Created attachment 7160 [details] Modified 't1testpage' PS output: removed the 'NimbusSanL-Regu' font with text editor
I removed the embedded fontfile from the original PostScript file produced by 't1tesetpage'. (Otherwise I would not have managed to make pdfwrite produce a PDF with un-embedded NimbusSanL-Regu. 'pdffonts' utility shows this for the different PDFs: $ pdffonts NimbusSanL-Regu-with-unembedded-Type1.pdf name type emb sub uni object ID --------------------- ------------ --- --- --- --------- Helvetica-Bold Type 1 no no no 8 0 Helvetica Type 1 no no no 9 0 NimbusSanL-Regu Type 1 no no yes 10 0 NimbusSanL-Regu Type 1 no no yes 17 0 NimbusSanL-Regu Type 1 no no yes 24 0 NimbusSanL-Regu Type 1 no no yes 31 0 NimbusSanL-Regu Type 1 no no yes 38 0 $ pdffonts NimbusSanL-Regu-with-unembedded-full-Type1_REFERENCE.pdf name type emb sub uni object ID --------------------- ------------ --- --- --- --------- Helvetica-Bold Type 1 no no no 8 0 Helvetica Type 1 no no no 9 0 NimbusSanL-Regu Type 1 yes no yes 10 0 NimbusSanL-Regu Type 1 yes no yes 17 0 NimbusSanL-Regu Type 1 yes no yes 24 0 NimbusSanL-Regu Type 1 yes no yes 31 0 NimbusSanL-Regu Type 1 yes no yes 38 0 $ pdffonts NimbusSanL-Regu-with-embedded-subset-Type1_REFERENCE.pdf name type emb sub uni object ID ----------------------- ---------- --- --- --- --------- Helvetica-Bold Type 1 no no no 8 0 Helvetica Type 1 no no no 9 0 AIOKJG+NimbusSanL-Regu Type 1C yes yes yes 10 0 AIOKJG+NimbusSanL-Regu Type 1C yes yes yes 17 0 AIOKJG+NimbusSanL-Regu Type 1C yes yes yes 24 0 AIOKJG+NimbusSanL-Regu Type 1C yes yes yes 31 0 TNAUUZ+NimbusSanL-Regu Type 1C yes yes yes 38 0
Created attachment 7161 [details] pdfwrite result when run input with '-dSubsetFonts=true -c ".setpdfwrite<</AlwaysEmbed[/NimbusSanL-Regu]>>setdistillerparams'
Created attachment 7162 [details] pdfwrite result when run input with '-dSubsetFonts=false -c ".setpdfwrite<</AlwaysEmbed[/NimbusSanL-Regu]>>setdistillerparams'
BTW, I tested this with v8.71 as well as with SVN trunk.

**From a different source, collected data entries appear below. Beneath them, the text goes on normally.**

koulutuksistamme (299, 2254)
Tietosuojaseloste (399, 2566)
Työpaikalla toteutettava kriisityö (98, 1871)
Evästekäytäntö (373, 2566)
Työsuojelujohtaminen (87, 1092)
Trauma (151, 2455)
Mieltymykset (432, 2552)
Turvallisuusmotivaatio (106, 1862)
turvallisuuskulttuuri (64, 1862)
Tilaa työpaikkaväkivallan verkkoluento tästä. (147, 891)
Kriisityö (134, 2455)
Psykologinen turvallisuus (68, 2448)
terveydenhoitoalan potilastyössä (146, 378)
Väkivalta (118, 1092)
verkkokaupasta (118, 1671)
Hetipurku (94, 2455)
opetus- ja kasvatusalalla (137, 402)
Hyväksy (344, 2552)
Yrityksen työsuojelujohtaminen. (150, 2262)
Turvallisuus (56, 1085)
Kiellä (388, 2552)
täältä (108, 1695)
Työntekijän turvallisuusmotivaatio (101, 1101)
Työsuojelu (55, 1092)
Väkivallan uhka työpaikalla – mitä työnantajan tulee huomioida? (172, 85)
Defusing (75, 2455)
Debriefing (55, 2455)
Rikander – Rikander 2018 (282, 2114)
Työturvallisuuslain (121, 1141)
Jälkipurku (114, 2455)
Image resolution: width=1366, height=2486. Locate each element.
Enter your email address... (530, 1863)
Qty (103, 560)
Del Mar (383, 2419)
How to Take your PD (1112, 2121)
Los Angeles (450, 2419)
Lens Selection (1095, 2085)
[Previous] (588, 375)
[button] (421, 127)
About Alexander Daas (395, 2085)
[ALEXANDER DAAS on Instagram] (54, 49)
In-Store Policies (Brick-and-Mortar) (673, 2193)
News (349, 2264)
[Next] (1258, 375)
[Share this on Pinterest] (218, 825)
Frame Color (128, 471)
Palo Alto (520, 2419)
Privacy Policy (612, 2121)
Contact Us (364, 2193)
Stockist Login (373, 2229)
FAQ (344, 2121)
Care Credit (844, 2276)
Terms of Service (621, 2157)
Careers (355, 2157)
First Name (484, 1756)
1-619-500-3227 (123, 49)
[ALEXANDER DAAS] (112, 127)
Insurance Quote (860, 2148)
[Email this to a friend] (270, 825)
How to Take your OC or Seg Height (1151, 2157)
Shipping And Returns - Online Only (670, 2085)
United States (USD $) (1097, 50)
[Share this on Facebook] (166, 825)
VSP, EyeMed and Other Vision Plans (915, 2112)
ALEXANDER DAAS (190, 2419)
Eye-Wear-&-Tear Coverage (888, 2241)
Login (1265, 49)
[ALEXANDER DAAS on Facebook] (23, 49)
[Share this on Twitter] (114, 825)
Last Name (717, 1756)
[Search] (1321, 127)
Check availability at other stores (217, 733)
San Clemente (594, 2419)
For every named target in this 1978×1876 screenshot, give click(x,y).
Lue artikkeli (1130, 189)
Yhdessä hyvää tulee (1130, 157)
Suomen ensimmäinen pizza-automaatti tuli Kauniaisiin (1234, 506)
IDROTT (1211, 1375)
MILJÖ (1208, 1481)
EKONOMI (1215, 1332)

So to me, the most grave of the problems looks like this: * when Ghostscript is asked to do no subsetting when embedding the font.. * it indeed embeds the font fully, but it does so 5 times, because there seems to be a reference to the font on each of the 5 pages. This seems to be a field where more efficiency could be achieved. (Imagine the file had not 5, but 500 pages...)
The bug report is rather rambling and seems to want to raise several points which makes it difficult to address. Overview ---------- The font on each page is a re-encoded version of NimbusSanL-Regu. Because each font instance has a different Encoding, each instance is in fact a different font, even though each has been given the same name. In general this is distinctly bad practice, for example it means that the font defined on page 1 as 'NimbusSanL-Regu' can't be used on subsequent pages because the name is reused. From comment 0 --------------- The reason the non-subset font is larger than the subset is because *all* the glyphs from the font are included each time, that's why its better to subset. I don't know what is meant by "(Remember, since the PDF is supposed to contain the complete set of the font's glyphs, I'd assume 'subset == fullset'" Not least because there are 6 different fonts here. From comment 2 --------------- Current code, at least, embeds 5 different subsets of NimbusSanL-Reg, each with a different subset prefix. From comment 11 ---------------- While it would be possible to spot the fact that the base font is the same, the cost of such identification, in terms of performance, would be prohibitive, especially since this is actually a very rare case.